Su partida causó profundo pesar en el mundo del espectáculo, que recién se recuperaba de esta información cuando ocurrió el fallecimiento.
Según confirmó a Infobae, el director del SAME, Alberto Crescenti, Piñeiro fue trasladado hasta el Hospital Fernández luego de encontrarlo en su domicilio con bajos signos vitales. Horas después, el representante fue llevado hasta el Sanatorio Otamendi. De acuerdo con el parte médico oficial del lugar: «El paciente se encontraba en estado reservado, con asistencia respiratoria mecánica, producto de un ACV hemorrágico».
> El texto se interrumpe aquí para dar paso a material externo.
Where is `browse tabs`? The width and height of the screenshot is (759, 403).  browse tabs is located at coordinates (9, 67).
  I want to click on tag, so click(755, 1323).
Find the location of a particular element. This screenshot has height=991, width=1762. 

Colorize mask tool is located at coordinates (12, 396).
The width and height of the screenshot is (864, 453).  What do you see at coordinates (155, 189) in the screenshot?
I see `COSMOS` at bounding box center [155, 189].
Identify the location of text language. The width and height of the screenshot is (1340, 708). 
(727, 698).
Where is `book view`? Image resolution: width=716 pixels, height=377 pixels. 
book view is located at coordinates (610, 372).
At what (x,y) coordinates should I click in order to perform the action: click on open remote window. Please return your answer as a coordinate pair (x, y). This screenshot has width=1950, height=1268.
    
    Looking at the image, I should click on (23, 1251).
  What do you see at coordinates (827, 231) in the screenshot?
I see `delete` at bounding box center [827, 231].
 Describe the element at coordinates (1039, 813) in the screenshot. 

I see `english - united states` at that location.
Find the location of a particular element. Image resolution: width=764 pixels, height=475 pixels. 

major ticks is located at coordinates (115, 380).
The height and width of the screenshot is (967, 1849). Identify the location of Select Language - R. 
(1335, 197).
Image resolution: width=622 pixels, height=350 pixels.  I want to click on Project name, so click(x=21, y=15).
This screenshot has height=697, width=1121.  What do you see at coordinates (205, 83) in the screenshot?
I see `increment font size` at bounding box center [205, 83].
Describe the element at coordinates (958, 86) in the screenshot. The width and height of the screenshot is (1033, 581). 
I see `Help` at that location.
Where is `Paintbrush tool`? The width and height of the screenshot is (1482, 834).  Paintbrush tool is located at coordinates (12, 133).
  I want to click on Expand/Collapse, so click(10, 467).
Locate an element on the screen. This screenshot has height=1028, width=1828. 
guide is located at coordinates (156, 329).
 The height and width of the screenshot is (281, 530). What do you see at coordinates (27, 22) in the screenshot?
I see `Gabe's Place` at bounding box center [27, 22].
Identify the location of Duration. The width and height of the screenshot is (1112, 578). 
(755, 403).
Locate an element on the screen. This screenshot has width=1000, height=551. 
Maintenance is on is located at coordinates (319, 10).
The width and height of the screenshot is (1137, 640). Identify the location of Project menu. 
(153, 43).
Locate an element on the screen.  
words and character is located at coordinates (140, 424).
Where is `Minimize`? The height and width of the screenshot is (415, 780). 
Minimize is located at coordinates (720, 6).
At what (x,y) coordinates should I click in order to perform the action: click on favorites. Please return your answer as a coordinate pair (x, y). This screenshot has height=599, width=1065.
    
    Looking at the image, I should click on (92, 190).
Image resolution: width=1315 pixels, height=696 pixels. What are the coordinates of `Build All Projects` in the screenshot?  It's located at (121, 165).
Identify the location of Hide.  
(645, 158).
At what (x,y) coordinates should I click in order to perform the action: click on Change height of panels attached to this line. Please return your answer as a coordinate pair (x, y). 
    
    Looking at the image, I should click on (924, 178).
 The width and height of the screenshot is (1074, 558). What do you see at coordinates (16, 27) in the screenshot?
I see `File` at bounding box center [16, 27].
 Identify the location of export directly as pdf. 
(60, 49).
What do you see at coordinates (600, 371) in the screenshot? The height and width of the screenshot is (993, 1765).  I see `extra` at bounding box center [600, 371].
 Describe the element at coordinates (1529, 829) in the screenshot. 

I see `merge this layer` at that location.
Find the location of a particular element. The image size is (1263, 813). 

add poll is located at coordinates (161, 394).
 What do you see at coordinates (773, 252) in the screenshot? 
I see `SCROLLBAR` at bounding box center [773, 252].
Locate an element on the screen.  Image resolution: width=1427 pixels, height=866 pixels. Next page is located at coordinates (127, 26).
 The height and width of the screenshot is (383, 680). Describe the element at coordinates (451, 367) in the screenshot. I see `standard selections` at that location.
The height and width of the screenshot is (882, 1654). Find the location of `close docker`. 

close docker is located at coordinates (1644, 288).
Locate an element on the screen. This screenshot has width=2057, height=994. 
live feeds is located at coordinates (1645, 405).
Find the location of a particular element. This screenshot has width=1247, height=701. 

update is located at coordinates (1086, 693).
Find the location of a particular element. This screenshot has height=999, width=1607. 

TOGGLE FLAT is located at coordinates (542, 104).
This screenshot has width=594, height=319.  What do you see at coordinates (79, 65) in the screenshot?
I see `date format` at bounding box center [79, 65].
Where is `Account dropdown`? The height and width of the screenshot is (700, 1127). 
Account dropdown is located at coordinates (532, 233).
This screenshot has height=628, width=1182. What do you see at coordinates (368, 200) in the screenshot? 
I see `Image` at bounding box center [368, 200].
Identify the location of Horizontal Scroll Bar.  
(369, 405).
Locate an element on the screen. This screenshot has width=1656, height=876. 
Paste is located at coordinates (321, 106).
Desde entonces, se vivieron horas críticas en torno a su salud, y se armó una espontánea cadena de oración en la comunidad del espectáculo. Modelos, periodistas, famosos en general se volcaron a las redes para elevar una plegaria en favor de su recuperación. Hasta que la noticia de su muerte impactó hondo en los corazones.
Ricardo Piñeiro nació en febrero de 1956 en Montevideo, Uruguay. En la década de los 90, se convirtió en uno de los mayores representantes de modelos de Argentina.
El empresario se dedicó a descubrir y lanzar a la fama a grandes modelos, que siguen trabajando incluso al día de hoy.
Muchas mujeres argentinas pasaron por las pasarelas y trabajaron para las marcas más destacadas del país gracias a su padrinazgo. Entre las figuras que popularizó se encuentran Paula Chaves, Andrea Frigerio, Mariana Arias y Verónica Lozano.
Durante esa década, Piñeiro organizó cientos de desfiles. Tanto en Argentina como en Uruguay, donde era una de las figuras destacadas en los veranos de Punta del Este.
Con el tiempo decidió alejarse del universo fashion y se enfocó en su vida, la cual compartía con sus perras, combinando su pasión por la fotografía. En los últimos tiempos trascendió su ayuda como voluntario en la iglesia Hermanas Esclavas del Sagrado Corazón, donde colaboraba en la asistencia a personas en situación de calle. También la batalla que libró contra el alcoholismo y la sanación que encontró en el mismo espacio religioso.